Endometrial Cancer Staging and Treatment
Staging immediately took place after the diagnosis, which occurred after a repeat D&C. A cancer’s stage determines the quantity of cancer in the body. It also aids in identifying the severity of cancer and how best to treat it.
Similar to other types of cancer, the stages for endometrial cancer range from stage 1 to stage 4. Medical practitioners all follow through both the systems of FIGO (International Federation of Gynecology and Obstetrics) and American Joint Committee on Cancer TNM staging to administer the staging process. Both groups classify cancer on three common factors:
- Tumor’s extent size: How much has cancer spread into the uterus? Is cancer spreading to other structures or organs?
- Spread of cancer cells to nearby lymph nodes: Has it spread to the para-aortic lymph nodes?
- Spread of cancer to distant sites (metastasis): Has it spread to distant lymph nodes or organs in other parts of the body?

+ + + +

TASK DESCRIPTION:
Please continue the endometrial cancer staging passage, starting right after its point about spread to distant sites. The lines that come next are from an unrelated source.

+ + + +

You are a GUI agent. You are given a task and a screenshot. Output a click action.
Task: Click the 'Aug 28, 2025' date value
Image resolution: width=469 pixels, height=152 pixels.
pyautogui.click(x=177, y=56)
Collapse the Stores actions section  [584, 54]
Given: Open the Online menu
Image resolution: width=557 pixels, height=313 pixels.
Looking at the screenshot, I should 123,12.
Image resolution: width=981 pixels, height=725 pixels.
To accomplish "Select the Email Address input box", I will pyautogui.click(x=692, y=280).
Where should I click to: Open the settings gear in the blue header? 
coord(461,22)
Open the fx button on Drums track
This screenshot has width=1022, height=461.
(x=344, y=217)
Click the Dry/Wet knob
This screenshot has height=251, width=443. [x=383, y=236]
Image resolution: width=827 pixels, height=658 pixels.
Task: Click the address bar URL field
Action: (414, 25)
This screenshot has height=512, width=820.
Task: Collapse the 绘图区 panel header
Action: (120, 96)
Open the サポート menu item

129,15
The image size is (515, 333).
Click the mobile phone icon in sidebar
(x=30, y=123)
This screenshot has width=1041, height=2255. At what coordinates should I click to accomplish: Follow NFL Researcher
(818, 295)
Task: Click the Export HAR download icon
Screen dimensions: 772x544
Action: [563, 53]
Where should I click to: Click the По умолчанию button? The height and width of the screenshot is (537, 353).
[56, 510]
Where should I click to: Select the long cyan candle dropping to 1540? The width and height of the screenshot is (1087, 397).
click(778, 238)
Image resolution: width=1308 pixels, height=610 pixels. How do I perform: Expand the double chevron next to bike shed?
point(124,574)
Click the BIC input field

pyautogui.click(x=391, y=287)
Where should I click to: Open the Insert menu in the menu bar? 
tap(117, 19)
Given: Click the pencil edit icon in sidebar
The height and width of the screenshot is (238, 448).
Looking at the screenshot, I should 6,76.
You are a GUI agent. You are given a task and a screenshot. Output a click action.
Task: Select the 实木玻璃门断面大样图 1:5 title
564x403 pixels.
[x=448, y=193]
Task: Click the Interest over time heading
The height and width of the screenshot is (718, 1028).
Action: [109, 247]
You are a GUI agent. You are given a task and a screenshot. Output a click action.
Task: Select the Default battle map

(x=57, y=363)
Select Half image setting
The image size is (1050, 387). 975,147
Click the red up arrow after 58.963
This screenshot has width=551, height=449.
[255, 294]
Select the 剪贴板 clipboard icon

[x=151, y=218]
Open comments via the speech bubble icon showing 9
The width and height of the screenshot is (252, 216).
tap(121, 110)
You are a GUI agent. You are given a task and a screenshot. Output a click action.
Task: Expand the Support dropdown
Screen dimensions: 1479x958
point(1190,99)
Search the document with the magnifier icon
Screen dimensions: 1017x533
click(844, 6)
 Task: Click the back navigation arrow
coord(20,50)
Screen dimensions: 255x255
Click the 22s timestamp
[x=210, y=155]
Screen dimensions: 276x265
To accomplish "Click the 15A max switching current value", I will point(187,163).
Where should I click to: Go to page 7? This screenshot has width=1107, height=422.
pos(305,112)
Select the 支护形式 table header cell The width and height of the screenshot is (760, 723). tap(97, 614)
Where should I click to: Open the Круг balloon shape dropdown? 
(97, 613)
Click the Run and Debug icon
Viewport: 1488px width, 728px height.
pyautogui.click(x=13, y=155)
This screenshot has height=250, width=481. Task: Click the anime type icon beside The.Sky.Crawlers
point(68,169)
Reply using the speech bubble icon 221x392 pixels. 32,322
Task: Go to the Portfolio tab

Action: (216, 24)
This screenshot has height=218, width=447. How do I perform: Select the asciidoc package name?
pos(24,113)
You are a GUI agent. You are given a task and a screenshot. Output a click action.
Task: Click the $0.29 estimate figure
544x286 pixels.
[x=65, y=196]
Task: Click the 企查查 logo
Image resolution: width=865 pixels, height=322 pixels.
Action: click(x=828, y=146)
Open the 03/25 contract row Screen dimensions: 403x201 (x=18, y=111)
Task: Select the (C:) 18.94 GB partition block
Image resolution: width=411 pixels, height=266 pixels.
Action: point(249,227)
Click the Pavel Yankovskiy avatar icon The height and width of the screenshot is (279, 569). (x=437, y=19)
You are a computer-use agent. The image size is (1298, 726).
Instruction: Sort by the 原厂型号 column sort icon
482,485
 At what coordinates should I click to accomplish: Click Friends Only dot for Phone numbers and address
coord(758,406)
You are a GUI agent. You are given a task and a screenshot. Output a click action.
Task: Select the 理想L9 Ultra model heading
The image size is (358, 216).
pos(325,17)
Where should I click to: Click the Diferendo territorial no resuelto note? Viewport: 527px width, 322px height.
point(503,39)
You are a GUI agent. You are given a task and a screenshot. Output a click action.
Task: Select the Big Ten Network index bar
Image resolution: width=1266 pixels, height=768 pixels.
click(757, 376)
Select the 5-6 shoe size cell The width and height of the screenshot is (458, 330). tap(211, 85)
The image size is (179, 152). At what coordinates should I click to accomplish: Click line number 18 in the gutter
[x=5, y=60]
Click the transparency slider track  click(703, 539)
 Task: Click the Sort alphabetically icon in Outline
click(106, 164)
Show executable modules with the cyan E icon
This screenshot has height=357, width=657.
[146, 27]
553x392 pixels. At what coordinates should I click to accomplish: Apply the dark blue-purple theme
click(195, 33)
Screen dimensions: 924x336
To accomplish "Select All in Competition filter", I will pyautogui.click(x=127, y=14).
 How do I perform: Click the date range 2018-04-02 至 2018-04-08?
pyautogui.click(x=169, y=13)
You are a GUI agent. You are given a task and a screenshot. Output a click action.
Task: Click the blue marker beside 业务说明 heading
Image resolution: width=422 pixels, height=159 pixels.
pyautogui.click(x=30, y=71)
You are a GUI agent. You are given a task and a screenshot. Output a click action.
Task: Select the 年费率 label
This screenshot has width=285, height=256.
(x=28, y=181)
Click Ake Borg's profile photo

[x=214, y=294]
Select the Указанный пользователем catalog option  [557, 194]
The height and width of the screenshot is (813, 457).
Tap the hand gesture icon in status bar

+ + + +

ANSWER FOR THE TASK:
In Geraldine’s case, the cancer was already at stage 3. The cancer cells had already spread outside the uterus. After staging, Geraldine underwent procedures such as:
- Radical hysterectomy
- Pelvic radiation
It took her around five to six months of chemotherapy (six sessions for every 21 days) before she was able to move forward with the next course of treatment. The last one she had was brachytherapy, which is a non-invasive outpatient procedure that required three sessions. She felt like it was the worst among the treatments, but at the same time, it only had a few side effects. After all the treatments and hair loss, her doctor declared her cancer-free in October late last year.